We went back up the path a ways, stood and looked. It emptied right into that field, and beyond the booby trap was a thick swath of trees. The path split through them and turned slightly left. There was nothing visible of it beyond that.
“Look there,” Leonard said.
He was pointing to a spot to the right of the road. There were no trees there, just tall brush, and the brush was dead like the grass on top of the ply board, touched with dust from the road in a way that made it look as if it had been sprinkled with nutmeg. We walked over and peeled back the brush and took a look. On the other side of it was a narrow road, more of a trail, really. It wound down between the brush and trees.
“They have their own secret road,” Leonard said.
We got hold of the brush and found it was all wired together and on a wooden swivel. We pulled at it, and it slid back like a door.
“Let’s do a bit of recon,” Leonard said. “But watch for booby traps.”
We found one right away. There was a wire across the trail. I walked to one end of it, Leonard to the other. There was a little wooden box on both sides. Leonard said, “My guess is someone trips this wire, the box opens, and something shoots out, backed by an explosive. It could be glass, nails—hell, anything.”
“I’m starting to get nervous,” I said.
We s
tepped over the wire and went along. No more traps were discovered. In time the trail wound around a large patch of trees, and then there was another clearing, and in the center of that clearing, about an acre away, was a great wall of concrete blocks, just as the newspapers and the Barbecue King had described it. A huge Dixie flag snapped in the wind above it on a tall pole made from a skinned tree.
We squatted down at the edge of the trees and studied the place.
“See those cameras?” Leonard said.
I looked and saw. They were positioned in several places along the wall.
“Think they can see us?” I said.
Leonard lifted the binoculars and studied the wall.
“They look to be pointing down. I think we got within twenty feet of the wall they’d pick us up. I can see lights mounted near them, probably those automatic things that come on when they sense movement.”

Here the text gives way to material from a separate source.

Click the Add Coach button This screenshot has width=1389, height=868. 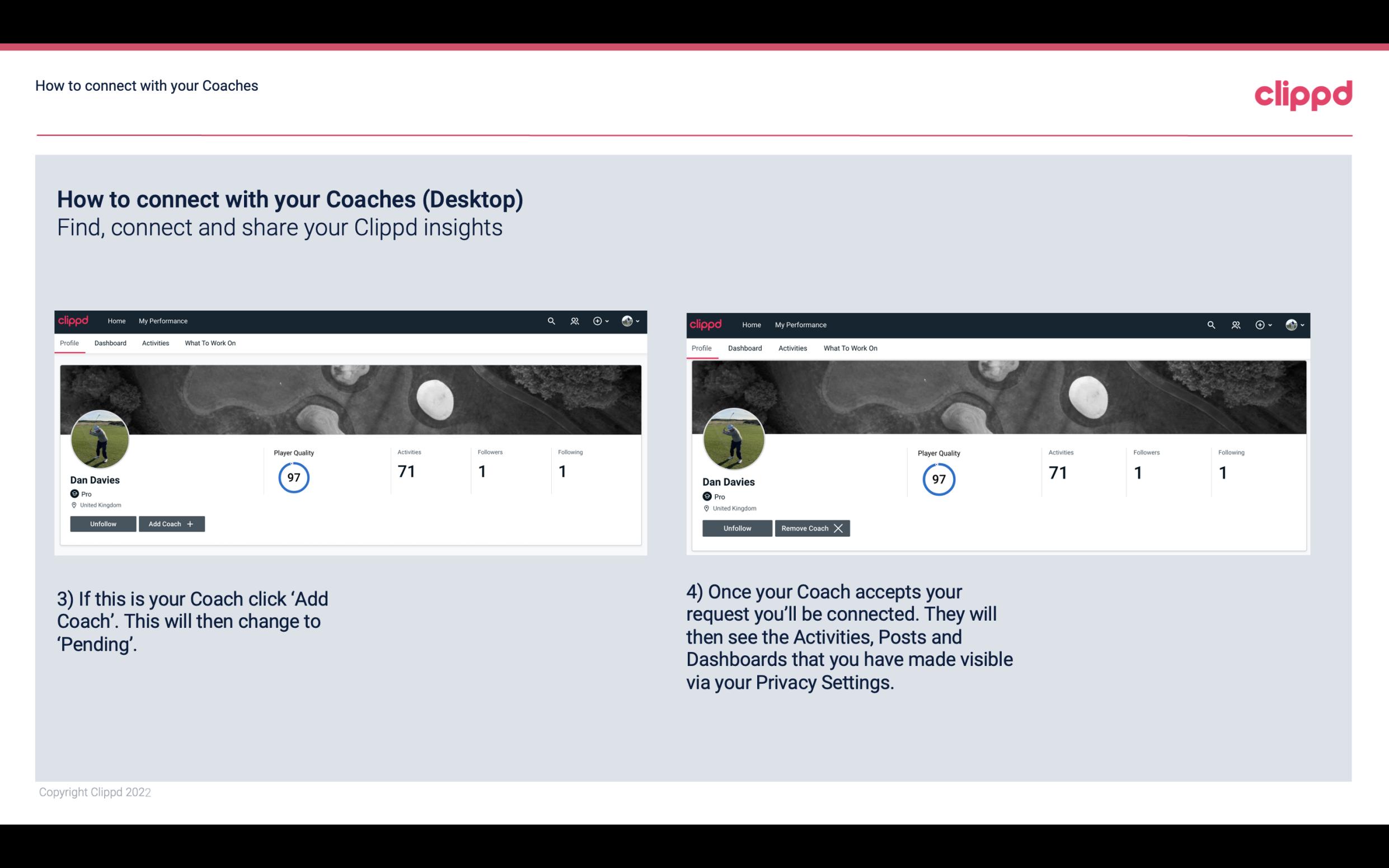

“This seems to be more complex than I expected.”
“They may be white trash—inbred, fun-for-the-dollar killers,” Leonard said, “but that doesn’t mean they’re stupid. Inbreeding doesn’t always result in people with quarter-sized moles on their faces and a hole where their noses ought to be. It doesn’t do much for emotional development, though, and it confuses folks at family reunions.”

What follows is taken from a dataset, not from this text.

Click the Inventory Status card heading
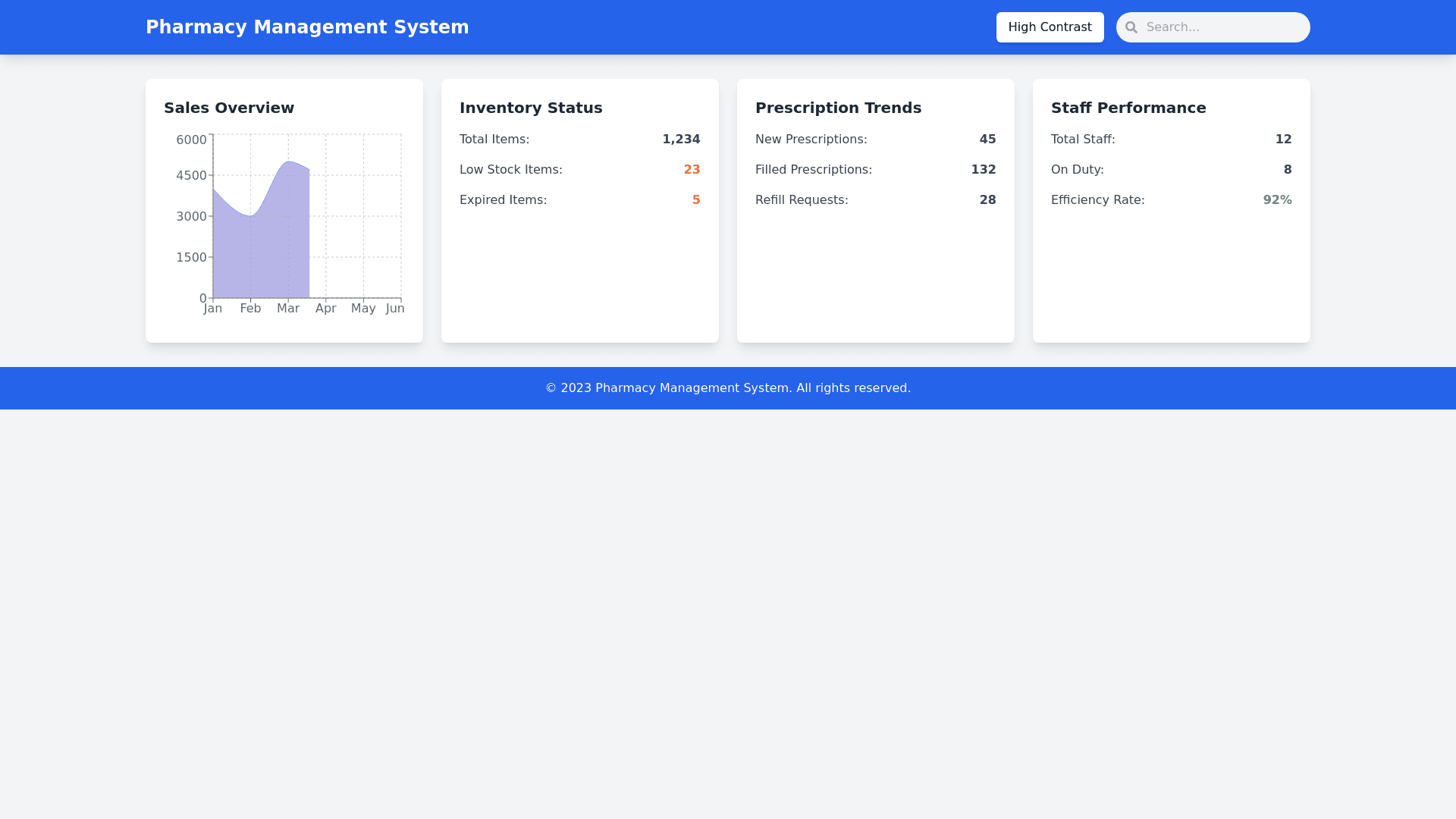1456x819 pixels. click(x=531, y=108)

“What’s our plan now, bwana?”
“We play Jungle Jim. You see how the woods narrows when you look to the right side of the compound fence? We ought to go that way, be in the tree line. Might be the best bet for taking a closer peek at the place.”
46
The woods was full of heat-wilted greenery, crosshatched limbs, and briars, and it was dark and deep and painful to make our way through. I was stabbed and poked, ripped and torn, and I could feel ticks and chiggers crawling on me, racing over my flesh on a mission to create a warm nest of my pubic hair.
We came to a rise in the forest where the trees draped over a hill and thinned enough you could stand in a clearing and look at the compound. The narrow trail had some deeper grooves there from vehicles going down and climbing up the hill. The concrete-block wall did not go all the way around. There was a medieval-looking gate in the side that was wide enough to let a tank through.